> TASK DIRECTIONS
Scan the material below for the word "will", then copy every line in which it appears.
── EXERCISE MATERIALS ──
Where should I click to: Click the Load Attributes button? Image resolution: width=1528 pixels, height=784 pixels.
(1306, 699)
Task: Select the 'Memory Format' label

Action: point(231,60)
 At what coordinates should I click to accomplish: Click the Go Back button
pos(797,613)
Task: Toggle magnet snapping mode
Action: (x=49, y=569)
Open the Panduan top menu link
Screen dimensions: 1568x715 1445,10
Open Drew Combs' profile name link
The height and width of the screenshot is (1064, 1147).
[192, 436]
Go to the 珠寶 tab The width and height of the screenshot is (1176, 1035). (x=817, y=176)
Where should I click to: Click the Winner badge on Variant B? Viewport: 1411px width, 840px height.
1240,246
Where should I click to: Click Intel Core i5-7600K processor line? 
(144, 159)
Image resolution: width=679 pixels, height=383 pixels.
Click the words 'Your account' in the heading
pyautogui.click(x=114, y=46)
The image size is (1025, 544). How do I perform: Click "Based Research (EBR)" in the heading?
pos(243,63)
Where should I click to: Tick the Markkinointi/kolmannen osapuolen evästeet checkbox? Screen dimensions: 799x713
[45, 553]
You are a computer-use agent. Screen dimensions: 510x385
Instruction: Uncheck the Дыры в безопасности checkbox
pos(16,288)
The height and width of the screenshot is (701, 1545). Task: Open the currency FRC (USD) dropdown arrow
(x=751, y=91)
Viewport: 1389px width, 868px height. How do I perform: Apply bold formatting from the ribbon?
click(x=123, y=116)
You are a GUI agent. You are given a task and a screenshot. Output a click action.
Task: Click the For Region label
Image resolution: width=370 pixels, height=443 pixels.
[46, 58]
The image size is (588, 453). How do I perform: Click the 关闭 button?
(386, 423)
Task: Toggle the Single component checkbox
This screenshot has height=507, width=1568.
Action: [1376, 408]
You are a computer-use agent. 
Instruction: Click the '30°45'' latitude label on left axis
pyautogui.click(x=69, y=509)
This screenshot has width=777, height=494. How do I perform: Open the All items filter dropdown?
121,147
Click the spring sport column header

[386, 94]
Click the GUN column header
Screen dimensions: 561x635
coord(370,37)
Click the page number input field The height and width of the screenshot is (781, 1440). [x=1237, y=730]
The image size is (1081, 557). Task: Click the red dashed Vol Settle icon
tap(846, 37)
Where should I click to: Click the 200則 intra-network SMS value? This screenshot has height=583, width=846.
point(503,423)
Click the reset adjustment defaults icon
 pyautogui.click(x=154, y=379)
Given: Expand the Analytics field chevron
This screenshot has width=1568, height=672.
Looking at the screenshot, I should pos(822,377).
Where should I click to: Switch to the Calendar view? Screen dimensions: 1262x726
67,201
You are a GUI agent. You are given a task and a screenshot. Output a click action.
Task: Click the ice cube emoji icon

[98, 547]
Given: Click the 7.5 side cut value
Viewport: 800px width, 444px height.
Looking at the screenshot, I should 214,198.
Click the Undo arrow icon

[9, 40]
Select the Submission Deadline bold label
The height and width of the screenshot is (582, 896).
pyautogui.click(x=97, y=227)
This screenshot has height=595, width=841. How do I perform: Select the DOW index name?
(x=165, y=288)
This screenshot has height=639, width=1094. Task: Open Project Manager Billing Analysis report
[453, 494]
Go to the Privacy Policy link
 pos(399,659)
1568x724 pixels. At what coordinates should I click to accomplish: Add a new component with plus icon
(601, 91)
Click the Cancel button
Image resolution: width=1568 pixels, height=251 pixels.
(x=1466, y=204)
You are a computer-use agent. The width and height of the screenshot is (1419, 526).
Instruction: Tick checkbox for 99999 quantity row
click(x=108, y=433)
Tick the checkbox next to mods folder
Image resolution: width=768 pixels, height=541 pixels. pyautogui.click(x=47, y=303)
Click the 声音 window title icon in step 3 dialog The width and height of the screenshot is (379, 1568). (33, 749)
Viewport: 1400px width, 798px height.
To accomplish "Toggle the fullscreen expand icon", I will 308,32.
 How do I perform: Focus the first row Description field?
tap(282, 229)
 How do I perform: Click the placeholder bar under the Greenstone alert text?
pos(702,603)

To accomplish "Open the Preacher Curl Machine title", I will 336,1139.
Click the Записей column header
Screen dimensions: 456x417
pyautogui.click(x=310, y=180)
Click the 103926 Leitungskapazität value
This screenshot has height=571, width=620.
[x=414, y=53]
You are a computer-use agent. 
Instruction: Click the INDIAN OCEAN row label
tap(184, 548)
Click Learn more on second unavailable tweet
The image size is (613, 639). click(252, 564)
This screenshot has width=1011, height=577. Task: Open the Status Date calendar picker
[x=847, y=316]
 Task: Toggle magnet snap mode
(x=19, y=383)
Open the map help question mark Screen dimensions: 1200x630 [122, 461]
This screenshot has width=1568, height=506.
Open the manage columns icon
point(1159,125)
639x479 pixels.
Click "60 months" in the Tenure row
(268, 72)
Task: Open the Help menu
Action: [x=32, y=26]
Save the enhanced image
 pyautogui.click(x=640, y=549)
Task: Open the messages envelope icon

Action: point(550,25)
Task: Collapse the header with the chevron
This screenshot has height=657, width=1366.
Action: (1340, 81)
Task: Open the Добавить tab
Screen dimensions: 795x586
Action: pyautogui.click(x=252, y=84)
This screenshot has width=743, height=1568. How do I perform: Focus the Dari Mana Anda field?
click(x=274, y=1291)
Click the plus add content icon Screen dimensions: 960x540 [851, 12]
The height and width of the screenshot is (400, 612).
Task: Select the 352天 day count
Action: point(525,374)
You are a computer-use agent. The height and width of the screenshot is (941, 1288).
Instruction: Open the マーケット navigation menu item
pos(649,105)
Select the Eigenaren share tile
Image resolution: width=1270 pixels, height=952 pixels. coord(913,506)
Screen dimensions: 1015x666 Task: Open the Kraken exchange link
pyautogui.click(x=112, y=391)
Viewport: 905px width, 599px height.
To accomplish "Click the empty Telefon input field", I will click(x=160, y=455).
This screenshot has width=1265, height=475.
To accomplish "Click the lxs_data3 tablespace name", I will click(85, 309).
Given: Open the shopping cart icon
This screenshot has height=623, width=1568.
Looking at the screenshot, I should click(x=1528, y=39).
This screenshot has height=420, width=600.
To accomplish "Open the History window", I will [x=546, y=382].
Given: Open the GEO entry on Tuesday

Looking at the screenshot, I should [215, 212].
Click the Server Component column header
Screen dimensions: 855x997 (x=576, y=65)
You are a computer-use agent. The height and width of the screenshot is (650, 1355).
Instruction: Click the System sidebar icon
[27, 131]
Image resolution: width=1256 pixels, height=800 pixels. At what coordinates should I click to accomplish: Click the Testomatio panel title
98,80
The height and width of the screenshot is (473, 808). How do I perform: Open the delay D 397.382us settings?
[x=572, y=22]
───
> RESULT OF THIS TASK
To accomplish "Toggle the fullscreen expand icon", I will 308,32.
To accomplish "Open the Preacher Curl Machine title", I will 336,1139.
To accomplish "Click the empty Telefon input field", I will click(x=160, y=455).
To accomplish "Click the lxs_data3 tablespace name", I will click(85, 309).
To accomplish "Open the History window", I will [x=546, y=382].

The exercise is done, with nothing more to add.